1.       Maintenance

Get your forklift services in line with the manufacturer’s recommended maintenance schedule, or book it in every six months. Preventive maintenance like this will save you from expensive repairs down the track, by replacing wearing components and having inspections carried-out prior to major parts being damaged.

2.       Tyres

Many people are under the misapprehension that solid tyres wear away, rather than wearing out. In truth, solid or puncture-proof tyres have a safe-wear level that is indicated by wear markers; going past this point will allow the tyre to wear into the soft rubber that acts as the cushion, and going past this point again will cause excessive wear to the steering components, potentially leading to excessive tyre wear.

3.       Prestart checks

Prestart checks are important – not only for safety.

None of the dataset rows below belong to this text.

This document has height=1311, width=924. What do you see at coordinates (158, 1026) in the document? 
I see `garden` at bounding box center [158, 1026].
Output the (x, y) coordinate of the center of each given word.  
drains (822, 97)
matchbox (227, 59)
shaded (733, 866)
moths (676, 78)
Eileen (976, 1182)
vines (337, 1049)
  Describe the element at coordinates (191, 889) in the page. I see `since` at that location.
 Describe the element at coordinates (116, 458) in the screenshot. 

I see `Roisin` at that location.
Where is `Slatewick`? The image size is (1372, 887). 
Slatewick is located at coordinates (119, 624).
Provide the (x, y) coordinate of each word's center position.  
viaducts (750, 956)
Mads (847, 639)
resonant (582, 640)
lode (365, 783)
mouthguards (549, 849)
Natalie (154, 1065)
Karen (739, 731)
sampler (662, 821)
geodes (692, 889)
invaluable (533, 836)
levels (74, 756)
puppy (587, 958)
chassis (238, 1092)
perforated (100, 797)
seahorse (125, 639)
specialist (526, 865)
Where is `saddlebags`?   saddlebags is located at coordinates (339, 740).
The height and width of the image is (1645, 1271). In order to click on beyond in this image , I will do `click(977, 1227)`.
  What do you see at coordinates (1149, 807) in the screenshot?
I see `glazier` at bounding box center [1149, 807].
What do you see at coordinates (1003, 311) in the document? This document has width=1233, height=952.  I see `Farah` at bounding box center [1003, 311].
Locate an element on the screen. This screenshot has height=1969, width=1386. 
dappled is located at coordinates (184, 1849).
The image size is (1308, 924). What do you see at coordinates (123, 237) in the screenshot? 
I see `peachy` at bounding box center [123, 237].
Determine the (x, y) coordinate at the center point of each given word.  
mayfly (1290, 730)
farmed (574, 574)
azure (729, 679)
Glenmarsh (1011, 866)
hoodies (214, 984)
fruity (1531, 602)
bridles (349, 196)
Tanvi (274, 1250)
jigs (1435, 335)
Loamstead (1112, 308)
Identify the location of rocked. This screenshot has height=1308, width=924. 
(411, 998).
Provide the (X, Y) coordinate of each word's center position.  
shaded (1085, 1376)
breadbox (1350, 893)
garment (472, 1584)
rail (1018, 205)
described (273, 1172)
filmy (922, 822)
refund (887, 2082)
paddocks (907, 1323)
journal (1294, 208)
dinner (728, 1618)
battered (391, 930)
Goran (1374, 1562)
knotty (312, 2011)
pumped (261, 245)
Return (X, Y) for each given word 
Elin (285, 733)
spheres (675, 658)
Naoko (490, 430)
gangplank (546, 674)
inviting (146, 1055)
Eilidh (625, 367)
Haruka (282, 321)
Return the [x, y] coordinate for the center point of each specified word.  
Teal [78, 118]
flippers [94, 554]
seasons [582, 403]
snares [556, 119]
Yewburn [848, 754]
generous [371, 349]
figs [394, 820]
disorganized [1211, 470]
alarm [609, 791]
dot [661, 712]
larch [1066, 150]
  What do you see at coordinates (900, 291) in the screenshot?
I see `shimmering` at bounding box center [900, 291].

In fact, prestart checks can save the unit from damage caused by low fluids, or problems not reported by the last operator.

4.       Battery charging

Battery-operated electric forklifts need to be charged, and as a part of this operation they require lost electrolyte to be replaced. This process should only be carried-out after the charging cycle.

5.       Battery life

Battery-operated electric forklifts should be able to carry-out an entire shift prior to recharging. If you find the unit not lasting a whole shift, the battery or charger may require attention. Alternatively, the supplied battery might not be suitable for the job. Remember: if a battery unit is run in a discharged state, you double the chances of damage to the electronic components.

6.       Licensing

Government requires that all ride-on forklift operators hold a relevant license. If a forklift is involved in an accident and the driver is not licensed, the driver, supervisor and management will all be held responsible.

7.       Rating plate

Every forklift must have a rating plate that shows the operator the capacity of the forklift. This plate should include vertical and tilt ratings, and be in a legible font in a noticeable location.

8.       Surfaces

Most forklifts are rated for hard-level surfaces and are not intended to be used on slopes. If used on a slope, the ratings will be different to those displayed on the rating plate. Conventional forklifts are not designed to be used on unsealed surfaces.

9.       Fit for purpose

When you choose a forklift, make sure you get information from a reliable forklift specialist and tell them your exact requirements, to ensure you get a unit fit for the purpose.

10.    Reputable supplier

Make sure when you buy a forklift that it is from a dealer that can demonstrate the ability to give after sales support for your unit. Check to see they have access to parts required for maintenance, and that the brand has been around for some time.